Whatever lies between the line that holds "You are a GUI" and the final line of the records below, both included, should be repeated exactly; leave out the pictures and add nothing.

++++ Given information ++++

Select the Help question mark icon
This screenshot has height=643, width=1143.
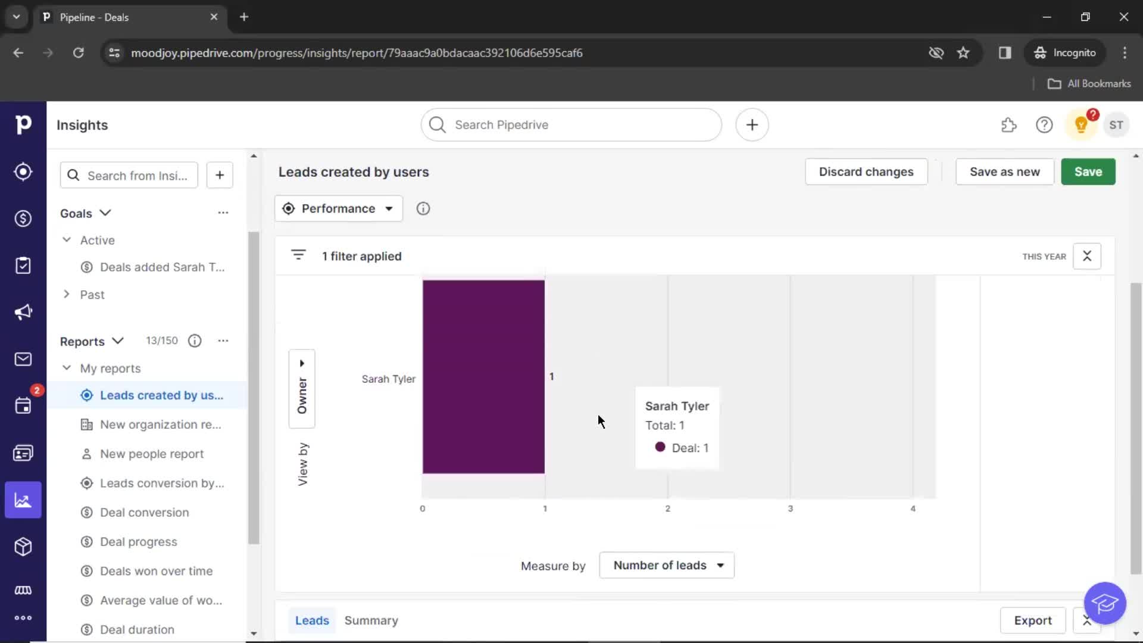(x=1045, y=125)
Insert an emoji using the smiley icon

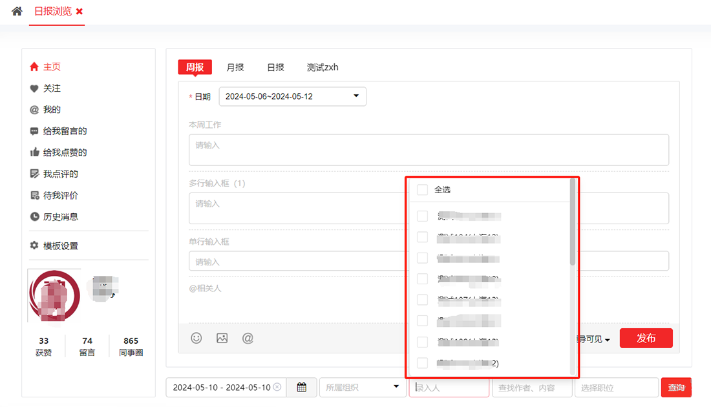[x=196, y=338]
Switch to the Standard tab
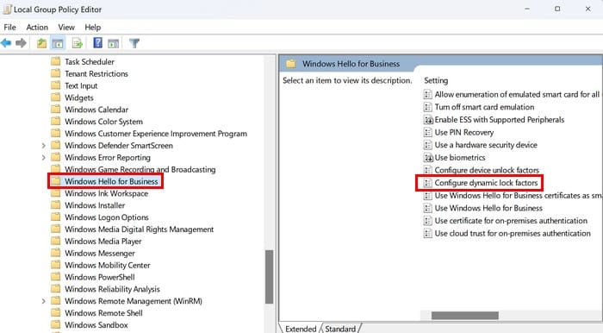603x333 pixels. coord(340,329)
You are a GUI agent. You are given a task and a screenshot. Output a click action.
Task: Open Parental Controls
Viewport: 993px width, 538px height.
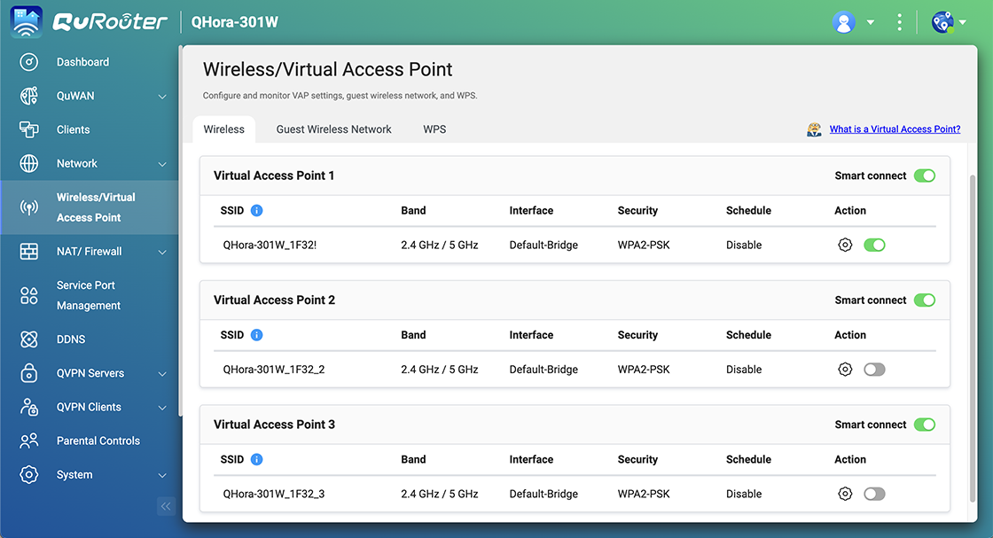pyautogui.click(x=98, y=441)
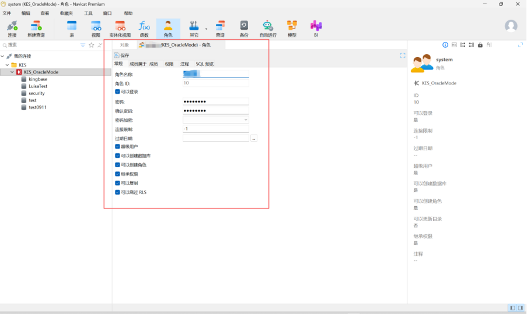The image size is (527, 314).
Task: Click the 连接限制 input field
Action: (x=215, y=129)
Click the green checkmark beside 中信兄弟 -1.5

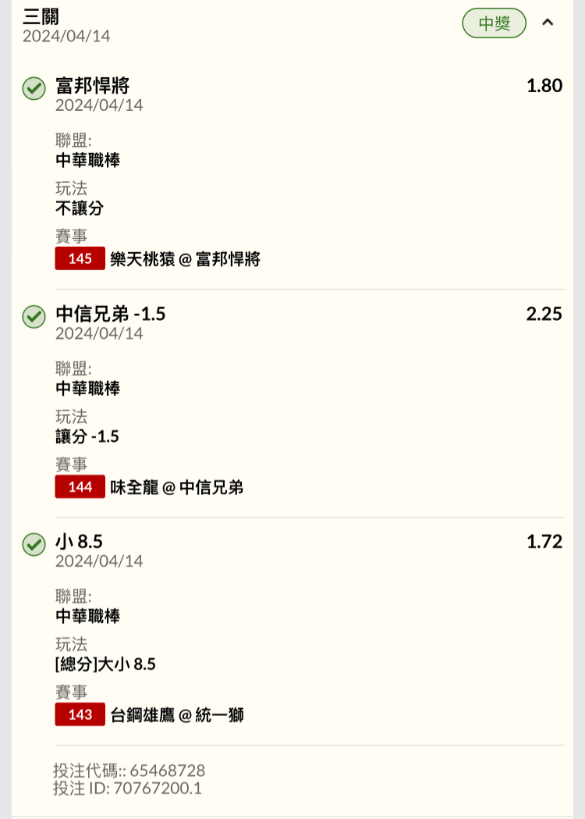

++++

* Answer box
You are a GUI agent. You are given a task and a screenshot. Output a click action.
Task: Open Parental Controls
Viewport: 993px width, 538px height.
pyautogui.click(x=98, y=441)
The image size is (527, 314).
Task: Click the 连接限制 input field
Action: (x=215, y=129)
Click the green checkmark beside 中信兄弟 -1.5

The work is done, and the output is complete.